One thing that seems fairly obvious to me but maybe should be stated
is that the person who acts as a proxy also becomes the owner of those
changes. Somebody who submits patches by email cannot become an owner
as they will not get the notifications from GitHub or participate in
the ecosystem meaningfully (eg: no RFC contributions). In that sense,
this list should be transparent to the normal workflow. It’s an
unofficial add-on that caters to the needs of certain contributors.

That’s true, although the person who wants something from the original
submitter could probably just email them themselves if they wanted to
(and get a faster response).

They wouldn’t have to, though.

It’s not just about testing. It’s the whole pull request life cycle that would have to be adapted for email.
It’s not an insignificant amount of work if you aim for the same quality as we do in Github pull requests.

I think it’s a fundamentally bad idea to have multiple contribution and review flows, having this will create a second class of contributors who cannot participate fully in the community.

The same, as in «and make sure it is no better»? In email I get all notifications but the patch context GitHub attaches is often insufficient; in the Web UI finding out all that has happenned since some time is a lot of work (and the full context might have been destroyed). Reasonable people manually replying to emails with patches usually end up with easier to read discussion…

2 Likes

I think it’s a fundamentally bad idea to have multiple contribution
and review flows, having this will create a second class of
contributors who cannot participate fully in the community.

We already have this, and always have – I’m not trying to introduce
it, I’m trying to improve what we have. And the alternative is a second
class of potential contributors who are locked out of contributing at
all.

I am just wondering maybe is worth considering RIOT as a platform ?

I am just wondering maybe is worth considering RIOT as a platform ?

I don’t think so. Riot is a chat app. We’re looking for something for
long-form patch submission and code review. The options discussed so
far are already widely used for this, are integrated into Git, etc.

1 Like

I’d be happy to review patches from mail, and my personal patch submission flow already aims to let me ignore GitHub’s PR submission flow in favour of one that lets me pretend I’m dealing with mail, without making that fact particularly visible to others.

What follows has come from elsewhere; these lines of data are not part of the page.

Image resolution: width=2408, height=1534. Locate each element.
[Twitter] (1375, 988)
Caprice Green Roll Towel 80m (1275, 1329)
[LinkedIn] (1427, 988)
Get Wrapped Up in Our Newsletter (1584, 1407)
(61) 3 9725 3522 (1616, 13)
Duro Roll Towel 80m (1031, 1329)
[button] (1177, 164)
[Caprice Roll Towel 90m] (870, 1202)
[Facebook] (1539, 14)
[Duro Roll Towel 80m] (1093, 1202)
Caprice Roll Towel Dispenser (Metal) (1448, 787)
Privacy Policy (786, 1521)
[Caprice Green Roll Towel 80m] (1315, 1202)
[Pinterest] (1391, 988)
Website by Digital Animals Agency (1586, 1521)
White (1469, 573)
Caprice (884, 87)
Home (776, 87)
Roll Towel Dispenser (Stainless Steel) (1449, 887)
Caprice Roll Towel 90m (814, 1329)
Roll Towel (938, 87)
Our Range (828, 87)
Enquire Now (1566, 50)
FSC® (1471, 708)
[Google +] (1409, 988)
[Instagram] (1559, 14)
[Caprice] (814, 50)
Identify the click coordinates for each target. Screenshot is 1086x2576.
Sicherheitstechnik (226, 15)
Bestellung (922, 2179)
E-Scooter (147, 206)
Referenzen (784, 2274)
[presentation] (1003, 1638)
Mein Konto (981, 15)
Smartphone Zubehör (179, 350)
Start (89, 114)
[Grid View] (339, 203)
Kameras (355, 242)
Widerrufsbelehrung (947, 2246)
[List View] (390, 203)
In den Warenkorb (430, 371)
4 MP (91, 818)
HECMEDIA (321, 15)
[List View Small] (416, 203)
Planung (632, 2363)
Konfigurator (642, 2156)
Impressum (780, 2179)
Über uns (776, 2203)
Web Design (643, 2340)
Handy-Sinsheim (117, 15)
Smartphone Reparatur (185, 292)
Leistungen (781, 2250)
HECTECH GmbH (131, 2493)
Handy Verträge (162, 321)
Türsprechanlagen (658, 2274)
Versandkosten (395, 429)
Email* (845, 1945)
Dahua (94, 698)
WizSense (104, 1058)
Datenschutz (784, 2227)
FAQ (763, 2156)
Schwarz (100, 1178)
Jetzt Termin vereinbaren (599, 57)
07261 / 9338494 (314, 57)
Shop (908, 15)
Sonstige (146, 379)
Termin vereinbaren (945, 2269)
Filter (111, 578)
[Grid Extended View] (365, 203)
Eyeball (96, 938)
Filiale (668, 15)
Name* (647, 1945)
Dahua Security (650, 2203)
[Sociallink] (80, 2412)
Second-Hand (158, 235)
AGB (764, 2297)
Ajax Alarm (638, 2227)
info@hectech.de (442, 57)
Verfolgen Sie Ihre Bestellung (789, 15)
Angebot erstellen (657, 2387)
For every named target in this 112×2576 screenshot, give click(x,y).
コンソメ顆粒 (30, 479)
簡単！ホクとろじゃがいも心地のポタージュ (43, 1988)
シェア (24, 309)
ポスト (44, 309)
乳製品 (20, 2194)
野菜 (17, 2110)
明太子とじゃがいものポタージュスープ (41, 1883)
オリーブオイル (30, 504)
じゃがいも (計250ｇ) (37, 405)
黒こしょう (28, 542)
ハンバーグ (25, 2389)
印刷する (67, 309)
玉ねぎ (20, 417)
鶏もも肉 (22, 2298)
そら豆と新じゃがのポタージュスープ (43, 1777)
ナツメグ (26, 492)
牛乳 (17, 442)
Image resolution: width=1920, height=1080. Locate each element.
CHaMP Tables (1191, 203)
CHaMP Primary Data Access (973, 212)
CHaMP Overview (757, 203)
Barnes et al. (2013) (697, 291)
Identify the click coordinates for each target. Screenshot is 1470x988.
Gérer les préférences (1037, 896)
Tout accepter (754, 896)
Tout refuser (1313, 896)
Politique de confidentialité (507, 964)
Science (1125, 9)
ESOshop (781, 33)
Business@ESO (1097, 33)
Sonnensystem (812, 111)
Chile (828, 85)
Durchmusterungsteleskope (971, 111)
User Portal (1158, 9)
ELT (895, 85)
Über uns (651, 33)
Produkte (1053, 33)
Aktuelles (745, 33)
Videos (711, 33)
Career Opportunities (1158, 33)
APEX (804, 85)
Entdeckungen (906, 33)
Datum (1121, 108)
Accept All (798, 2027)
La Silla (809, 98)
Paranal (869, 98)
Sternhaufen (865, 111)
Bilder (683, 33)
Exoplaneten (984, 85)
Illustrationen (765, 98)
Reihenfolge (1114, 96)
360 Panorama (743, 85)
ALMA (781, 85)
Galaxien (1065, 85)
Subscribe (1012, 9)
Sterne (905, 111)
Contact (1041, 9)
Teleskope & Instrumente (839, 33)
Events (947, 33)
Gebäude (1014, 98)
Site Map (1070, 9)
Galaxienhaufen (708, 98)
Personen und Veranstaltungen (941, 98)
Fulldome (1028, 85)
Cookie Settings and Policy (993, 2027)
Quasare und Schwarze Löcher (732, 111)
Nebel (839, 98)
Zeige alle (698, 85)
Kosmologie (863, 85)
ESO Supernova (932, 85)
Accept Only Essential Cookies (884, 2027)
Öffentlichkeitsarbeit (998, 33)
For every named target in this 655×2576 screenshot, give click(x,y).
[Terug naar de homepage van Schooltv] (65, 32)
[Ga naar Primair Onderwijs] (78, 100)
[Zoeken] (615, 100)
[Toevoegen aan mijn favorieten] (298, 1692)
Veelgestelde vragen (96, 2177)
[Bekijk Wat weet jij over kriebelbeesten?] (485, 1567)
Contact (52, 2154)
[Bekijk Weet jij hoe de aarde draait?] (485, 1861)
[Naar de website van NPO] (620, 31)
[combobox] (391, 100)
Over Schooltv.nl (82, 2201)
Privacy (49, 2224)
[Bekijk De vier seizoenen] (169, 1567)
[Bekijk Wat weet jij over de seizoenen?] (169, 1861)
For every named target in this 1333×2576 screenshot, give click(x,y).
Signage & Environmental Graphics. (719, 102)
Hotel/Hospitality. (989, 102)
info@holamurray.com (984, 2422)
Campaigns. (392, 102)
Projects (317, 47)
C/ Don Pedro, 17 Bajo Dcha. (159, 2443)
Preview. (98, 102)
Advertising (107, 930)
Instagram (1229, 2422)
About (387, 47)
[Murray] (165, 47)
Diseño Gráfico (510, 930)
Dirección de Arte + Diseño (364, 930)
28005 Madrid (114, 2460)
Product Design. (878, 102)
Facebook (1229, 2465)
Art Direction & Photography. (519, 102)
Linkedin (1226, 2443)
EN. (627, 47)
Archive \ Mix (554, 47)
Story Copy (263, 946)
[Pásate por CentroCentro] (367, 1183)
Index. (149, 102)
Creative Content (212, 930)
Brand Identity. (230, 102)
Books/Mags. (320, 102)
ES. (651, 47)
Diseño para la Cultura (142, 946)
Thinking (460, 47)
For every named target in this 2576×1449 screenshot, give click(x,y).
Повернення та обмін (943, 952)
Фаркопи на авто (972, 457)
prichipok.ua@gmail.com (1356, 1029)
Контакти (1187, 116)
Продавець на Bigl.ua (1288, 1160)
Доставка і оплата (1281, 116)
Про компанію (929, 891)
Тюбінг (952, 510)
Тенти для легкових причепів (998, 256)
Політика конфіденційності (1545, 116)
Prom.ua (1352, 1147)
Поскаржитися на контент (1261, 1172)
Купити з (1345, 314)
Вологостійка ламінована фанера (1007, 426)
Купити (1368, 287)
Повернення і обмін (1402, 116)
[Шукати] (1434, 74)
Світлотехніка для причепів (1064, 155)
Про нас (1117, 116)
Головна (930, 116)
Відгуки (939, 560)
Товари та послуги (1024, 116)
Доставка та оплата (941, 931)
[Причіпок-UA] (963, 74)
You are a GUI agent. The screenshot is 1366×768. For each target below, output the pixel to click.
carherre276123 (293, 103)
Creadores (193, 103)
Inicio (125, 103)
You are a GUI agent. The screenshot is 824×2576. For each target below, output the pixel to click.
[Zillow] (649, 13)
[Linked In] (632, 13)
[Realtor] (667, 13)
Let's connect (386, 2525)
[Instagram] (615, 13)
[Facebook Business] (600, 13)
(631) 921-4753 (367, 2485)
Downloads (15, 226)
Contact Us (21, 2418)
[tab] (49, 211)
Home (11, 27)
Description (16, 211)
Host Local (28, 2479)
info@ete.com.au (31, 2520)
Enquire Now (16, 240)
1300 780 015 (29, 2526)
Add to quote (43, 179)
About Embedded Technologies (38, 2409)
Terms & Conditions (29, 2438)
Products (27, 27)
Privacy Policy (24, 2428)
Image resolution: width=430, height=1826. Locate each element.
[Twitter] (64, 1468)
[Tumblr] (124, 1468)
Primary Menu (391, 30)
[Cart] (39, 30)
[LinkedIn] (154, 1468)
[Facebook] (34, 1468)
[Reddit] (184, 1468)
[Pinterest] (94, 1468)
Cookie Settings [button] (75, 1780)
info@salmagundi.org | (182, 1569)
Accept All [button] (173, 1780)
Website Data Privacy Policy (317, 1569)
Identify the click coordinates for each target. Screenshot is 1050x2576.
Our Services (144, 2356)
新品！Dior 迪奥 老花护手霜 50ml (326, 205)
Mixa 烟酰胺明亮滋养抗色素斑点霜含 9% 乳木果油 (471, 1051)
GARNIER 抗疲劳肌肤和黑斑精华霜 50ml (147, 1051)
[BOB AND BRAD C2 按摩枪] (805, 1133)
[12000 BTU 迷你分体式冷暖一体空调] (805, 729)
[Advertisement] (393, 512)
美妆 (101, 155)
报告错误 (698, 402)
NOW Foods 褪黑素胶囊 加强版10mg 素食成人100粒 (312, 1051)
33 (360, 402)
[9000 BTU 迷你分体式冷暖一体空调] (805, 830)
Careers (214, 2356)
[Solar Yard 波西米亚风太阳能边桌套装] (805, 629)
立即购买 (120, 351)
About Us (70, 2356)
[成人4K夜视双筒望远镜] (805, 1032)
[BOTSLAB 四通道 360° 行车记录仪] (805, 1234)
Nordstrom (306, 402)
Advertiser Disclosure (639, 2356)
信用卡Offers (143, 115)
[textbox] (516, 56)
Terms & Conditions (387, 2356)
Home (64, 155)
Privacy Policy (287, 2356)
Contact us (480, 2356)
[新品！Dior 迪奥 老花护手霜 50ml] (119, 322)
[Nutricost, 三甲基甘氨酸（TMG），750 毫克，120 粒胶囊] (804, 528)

Since GitHub regularly destroys patch history, I already use tools meant for the email flow like git-series in order to track the history of my PRs.

I’m not too convinced of the value of sourcehut, especially when public-inbox and regular mailing lists already exist, provide cloneable archives and highlighted patches, and are already in use by the kernel and many adjacent communities.

1 Like

@edef are you okay having your email address published publicly?